WORK TO COMPLETE: Copy out every line of text in the data below word for word, omitting the pictures.

DATA FOR THIS TASK:

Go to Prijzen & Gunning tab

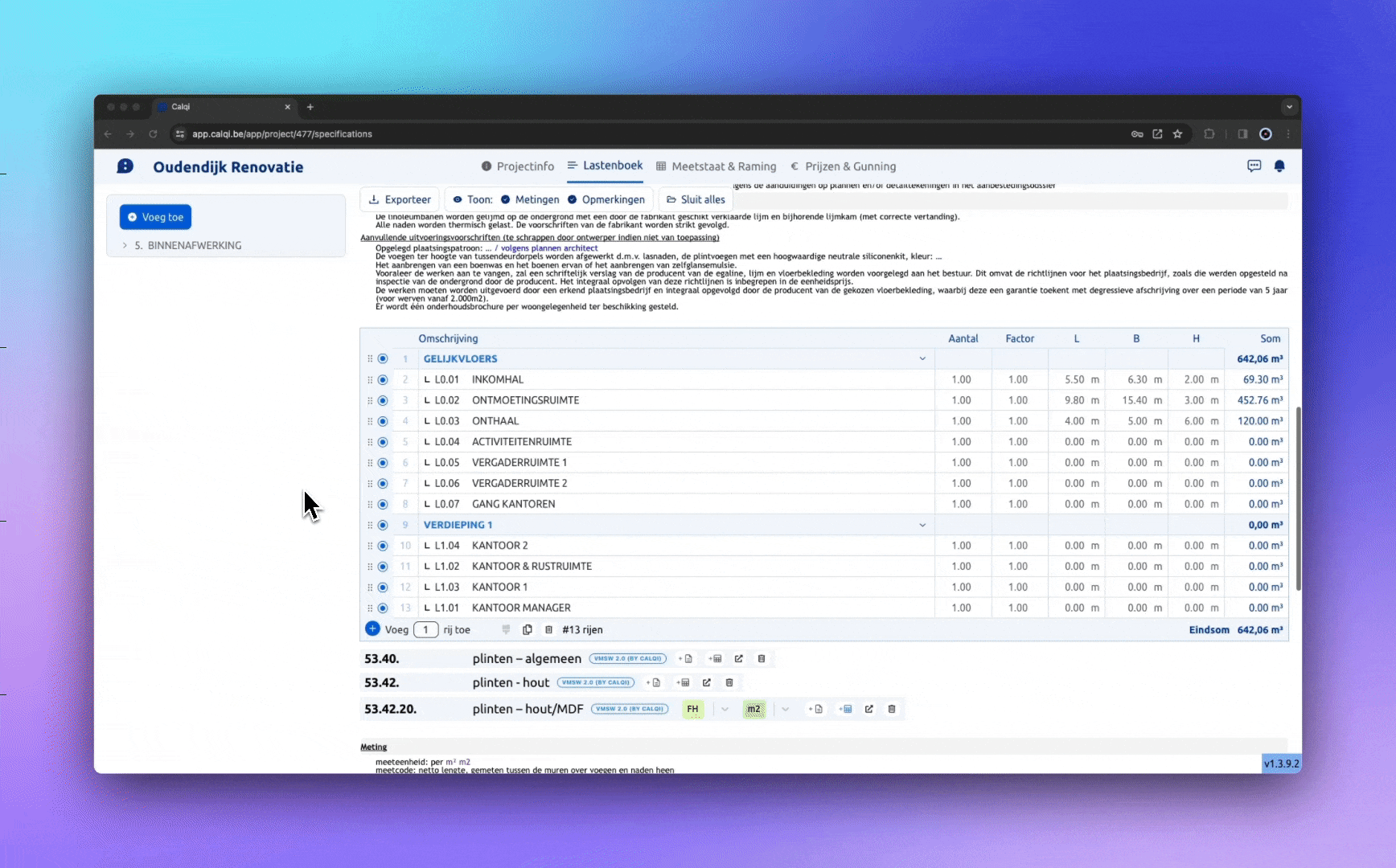(843, 166)
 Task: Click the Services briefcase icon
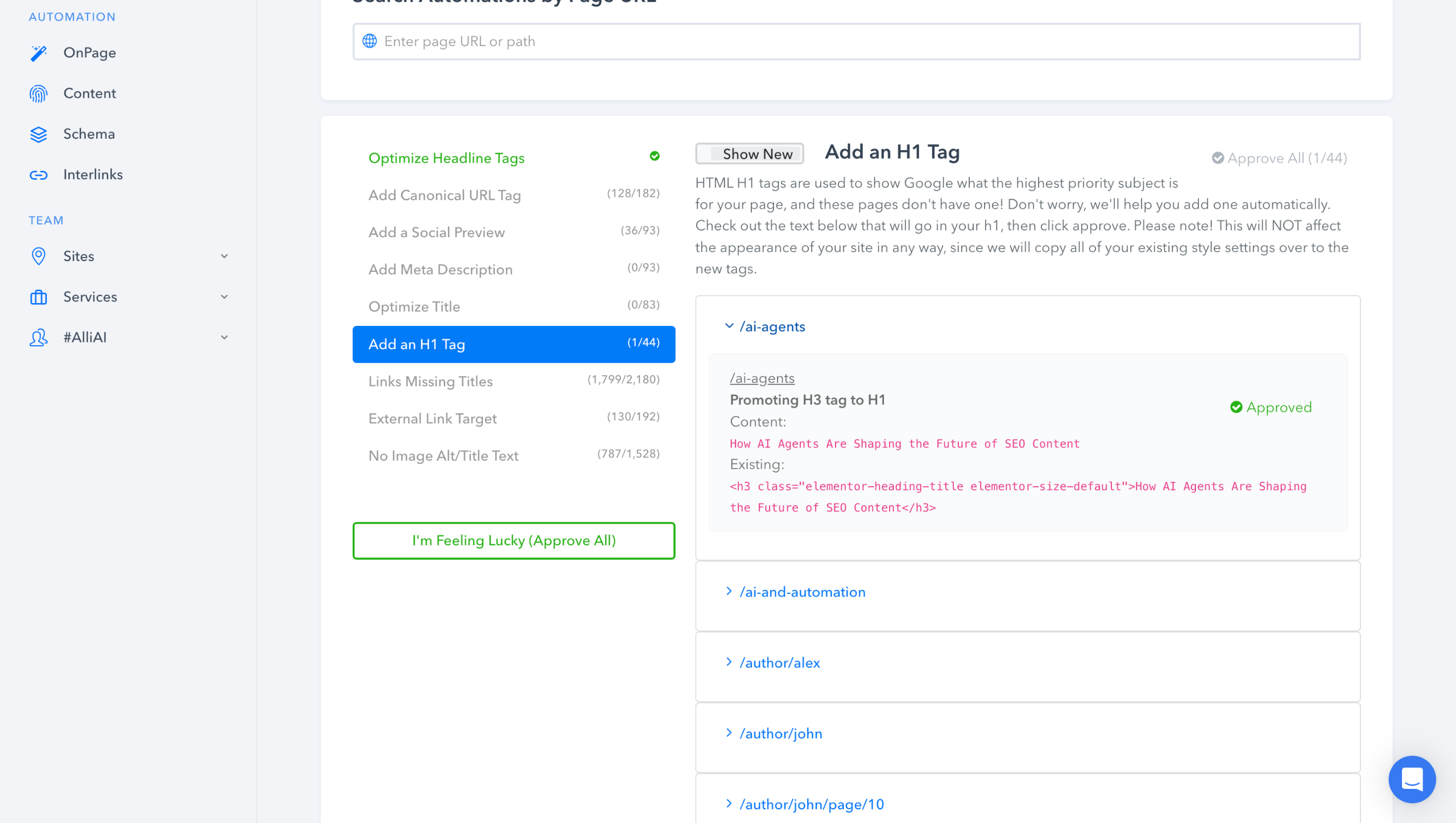coord(39,297)
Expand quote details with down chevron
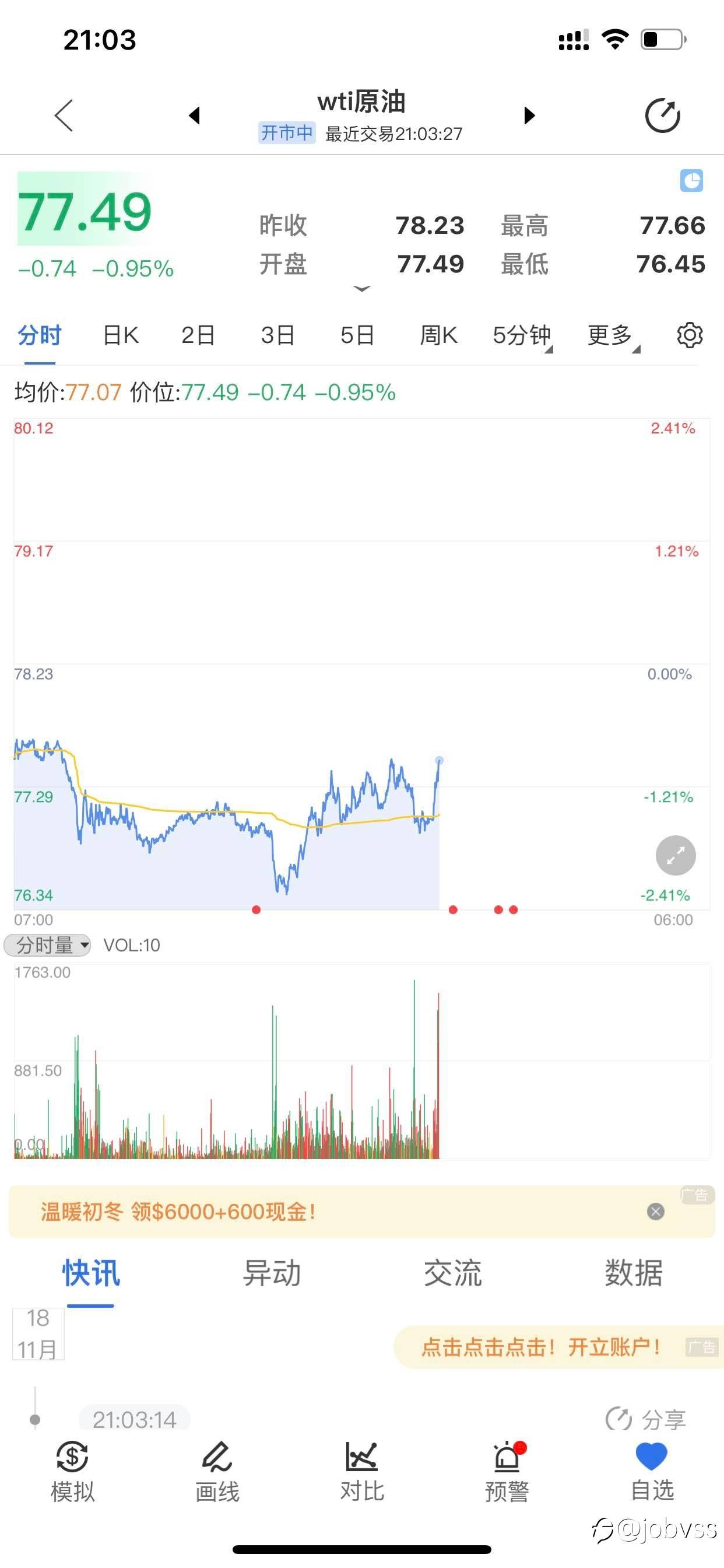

TASK RESULT:
Go to Prijzen & Gunning tab

(843, 166)
 Task: Click the Services briefcase icon
coord(39,297)
Expand quote details with down chevron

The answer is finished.